TAO Toolkit 5.2 Directory Not Empty

Please provide the following information when requesting support.

• Hardware (T4/V100/Xavier/Nano/etc) A6000
• Network Type (Detectnet_v2/Faster_rcnn/Yolo_v4/LPRnet/Mask_rcnn/Classification/etc) Segformer
• TLT Version (Please run “tlt info --verbose” and share “docker_tag” here)
• Training spec file(If have, please share here)
• How to reproduce the issue ? (This is for errors. Please share the command line and the detailed log here.)

Hi @Morganh

I did not manage to return to this matter until after it had been closed.

I confirm that I had tried the example isbi example before and not had the error. It’s every other dataset that is an issue though.

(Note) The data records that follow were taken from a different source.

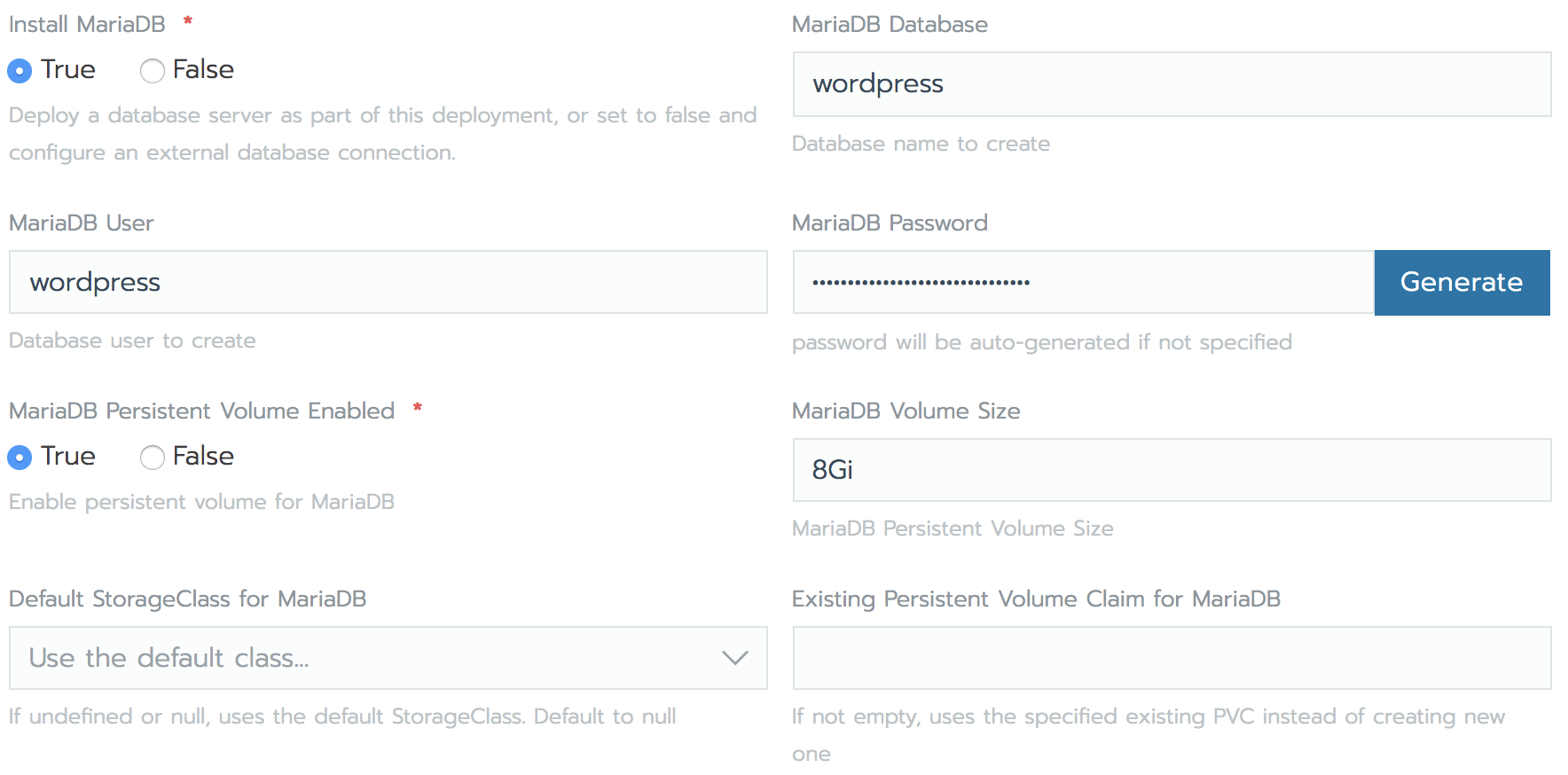The height and width of the screenshot is (775, 1568).
Task: Click the 'MariaDB Persistent Volume Size' caption
Action: 953,528
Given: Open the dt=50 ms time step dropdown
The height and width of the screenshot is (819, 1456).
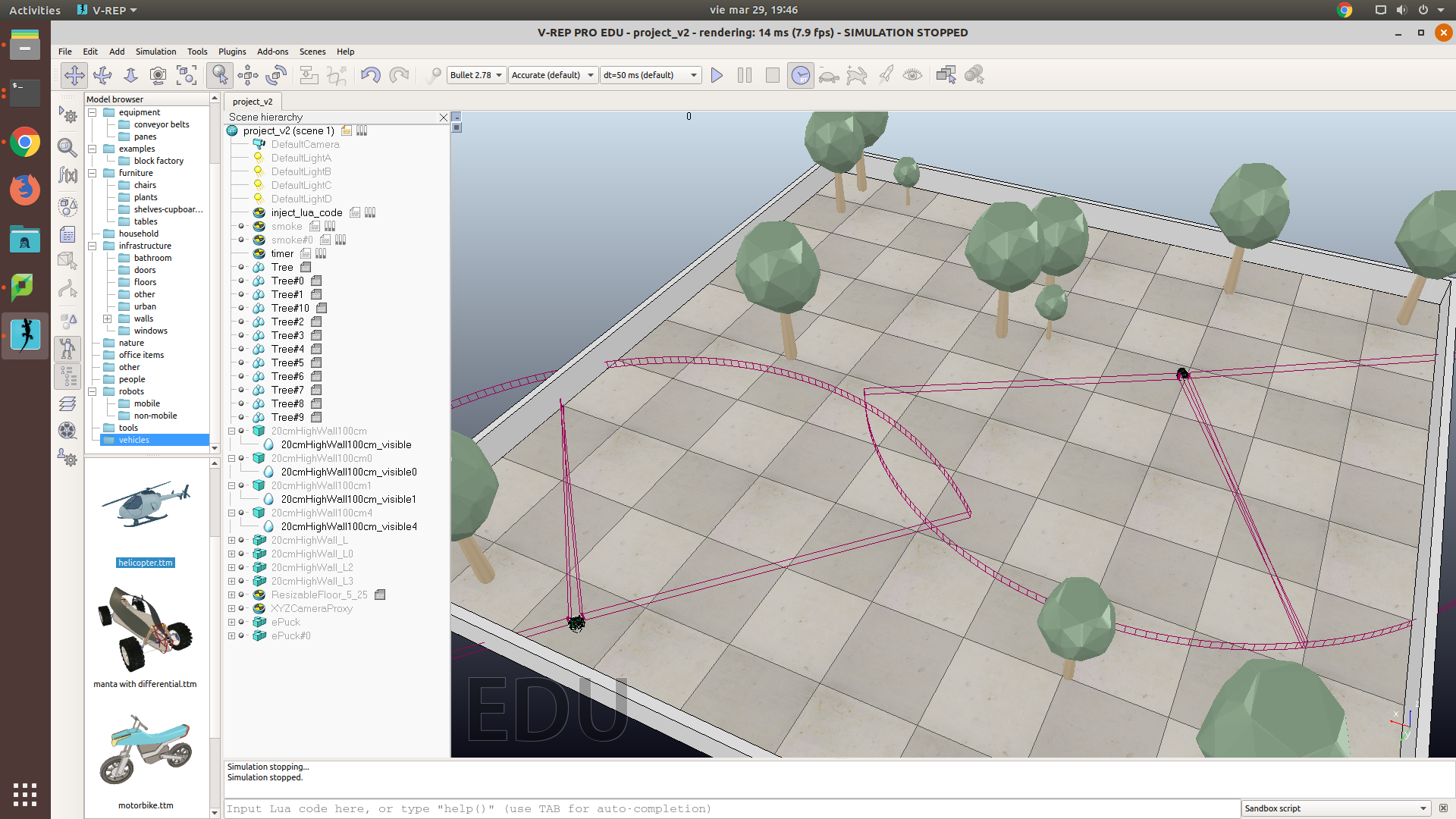Looking at the screenshot, I should pos(650,75).
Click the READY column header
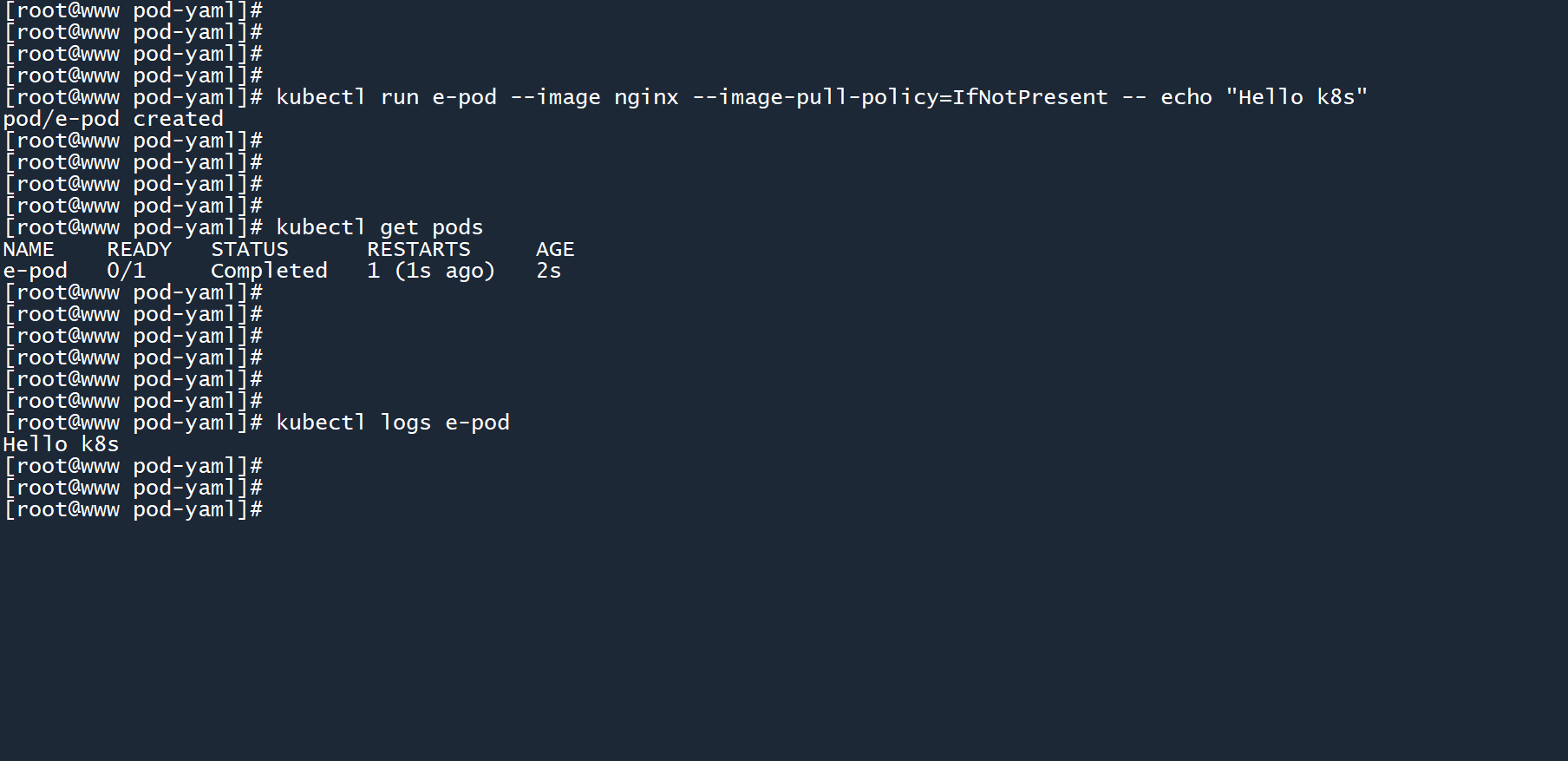 click(x=139, y=249)
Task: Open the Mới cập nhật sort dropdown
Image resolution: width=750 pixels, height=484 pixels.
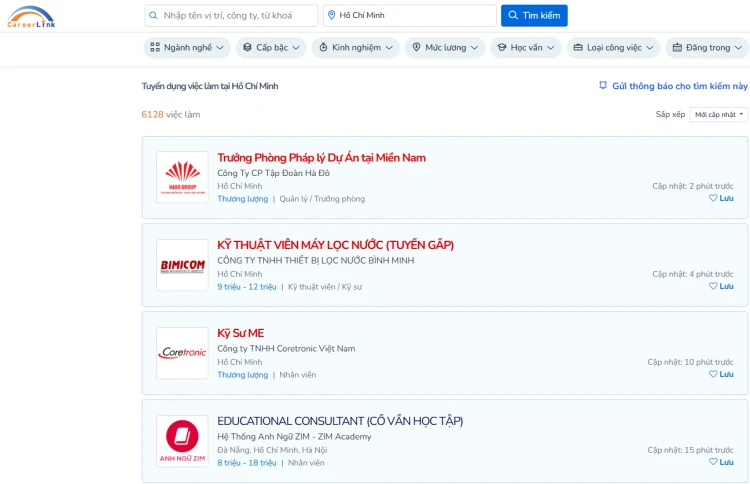Action: [719, 115]
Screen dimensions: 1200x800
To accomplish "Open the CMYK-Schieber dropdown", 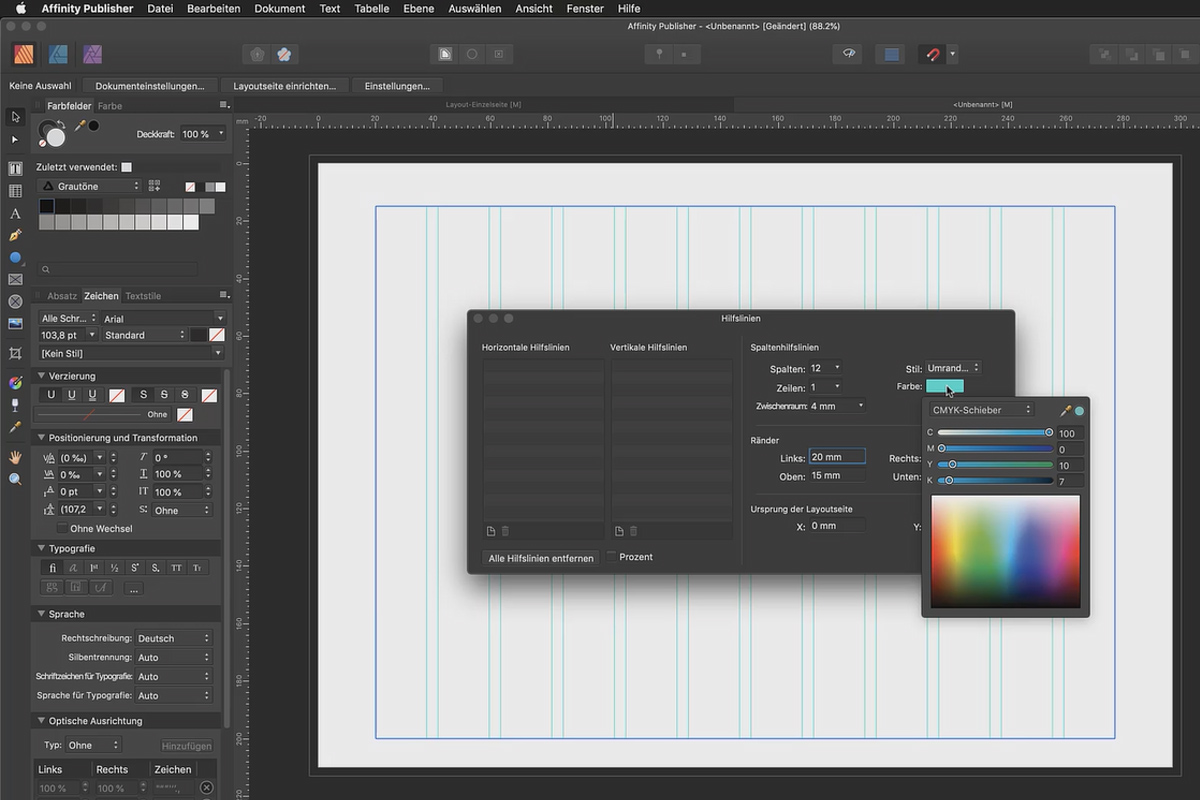I will coord(984,410).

I had tried the -r option with local directory by launching the specific container and mapping volumes etc. Same error occurs. I have tried running with launcher and a full local path for the -r option and everything runs ok but of course the results are not written because the -r option expects a container address.

I normally use the launcher and don’t interact with the containers directly. But I have shown that this does not matter. I’ve tried running with 1 gpu - no difference.

I have tried this on many different datasets and all fail with exactly the same issue. There must be others that are experiencing this. I’ve tried running with root privileges in the container (though .tao_mounts)

The error logs point to train.py the filesystem in the container under the dist-packages so I am unable to review those to give further details on what might be causing it.

I am concerned that if, as you say, validation is not run then the training is not being guided by the VAL dataset and you can’t see how the model is doing during training because the model output in status.json is for all categories including background.

Please help - thank you.

Thanks @IainA for the detailed info. From your experiments, seems that the error is related to dataset. Among the different dataset you have tried, is there a public dataset? I can also try to reproduce. If there is not public one, could you please share a small part of dataset?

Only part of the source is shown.